• Source passage:
***

Anduril Founder Palmer Luckey Explains Why Anthropic’s Position About AI Use For National Security Is “Untenable”

Anthropic is getting plaudits from some quarters over its stand of not allowing its AI systems to be used for all purposes that the US government wanted to use them for, but there might be a compelling argument on why this position could be misguided.

Palmer Luckey, the founder of defense technology company Anduril and one of Silicon Valley’s most prominent voices on military AI, has laid out what may be the most substantive counterargument to Anthropic’s position yet — one that cuts beneath the surface-level debate about surveillance and autonomous weapons and goes straight to a foundational question about democracy itself.

“This gets to the core of the issue more than any debate about specific terms,” Luckey wrote. “Do you believe in democracy? Should our military be regulated by our elected leaders, or corporate executives?”

***

• Data excerpts:

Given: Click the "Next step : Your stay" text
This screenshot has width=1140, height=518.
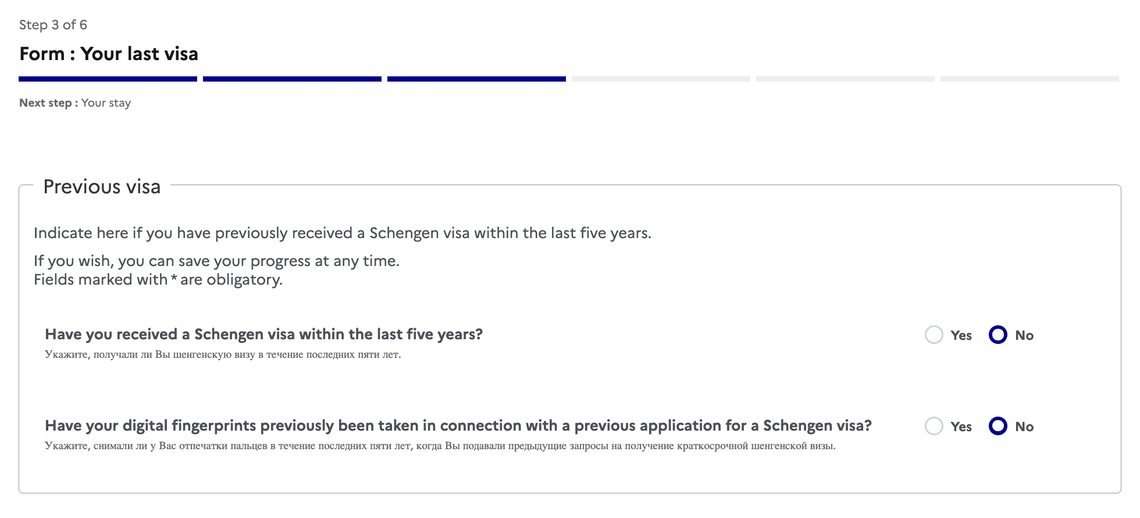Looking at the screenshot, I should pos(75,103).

***

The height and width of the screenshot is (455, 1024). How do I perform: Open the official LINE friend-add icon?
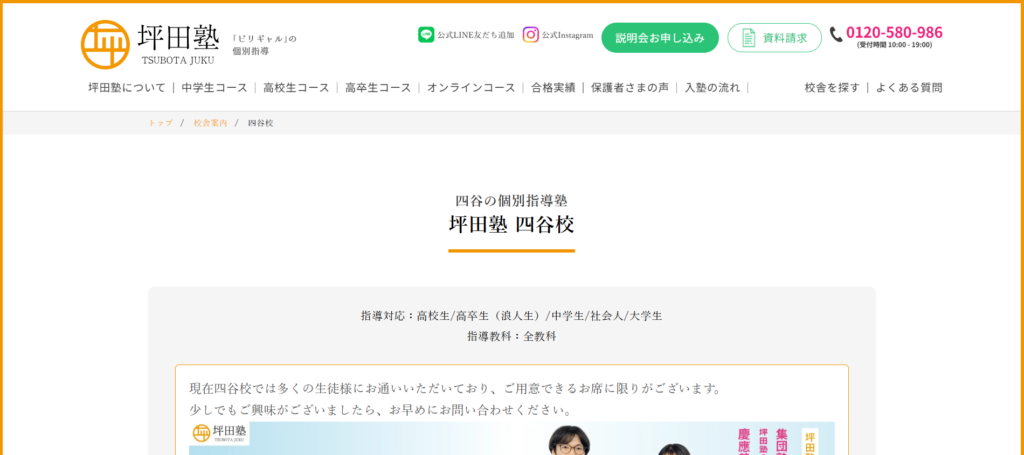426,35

***

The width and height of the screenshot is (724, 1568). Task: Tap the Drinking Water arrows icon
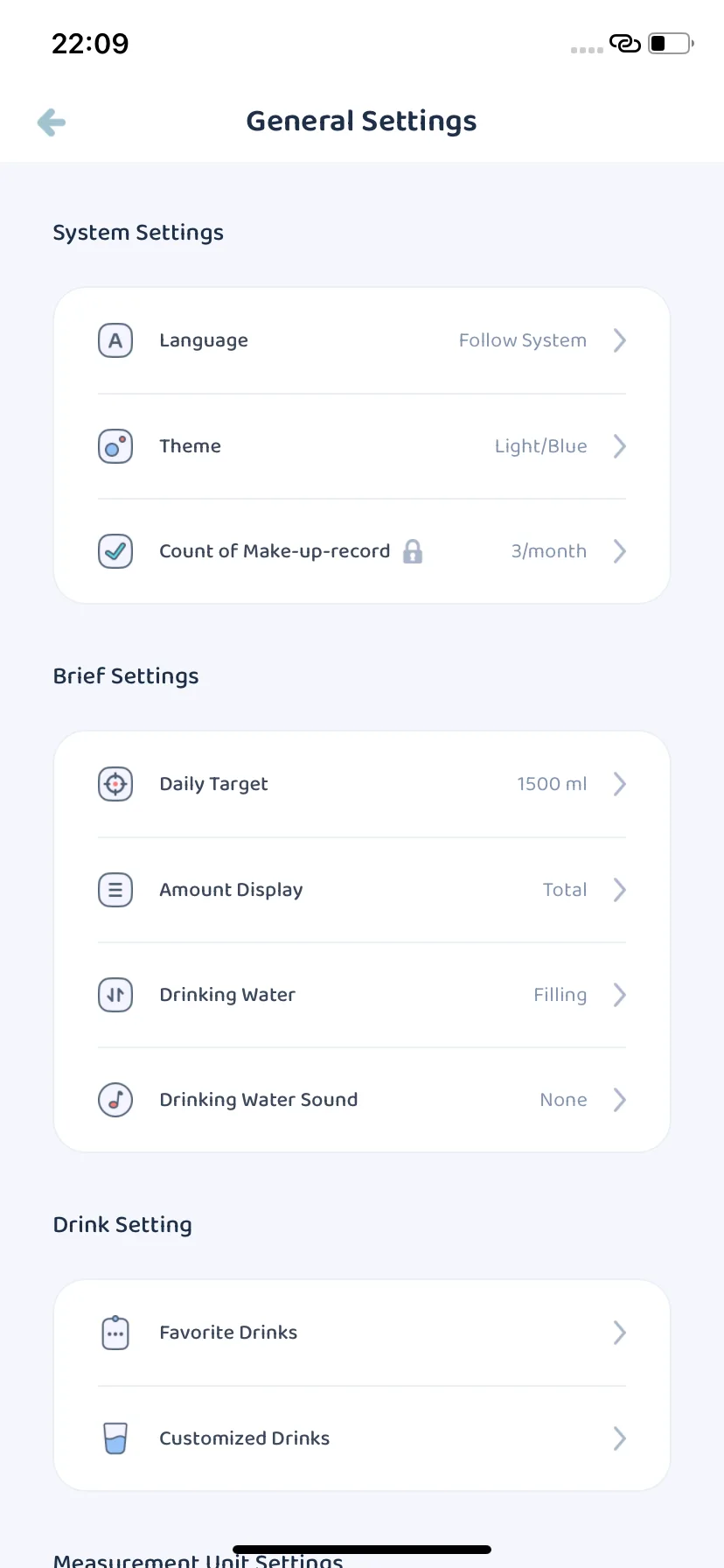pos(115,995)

***

• Task brief: List every distinct name of a person, company, country, or region in the article about Palmer Luckey's view of Anthropic, giving each one only once.

• Response to this task:
- Anduril
- Palmer Luckey
- Anthropic
- US
- Silicon Valley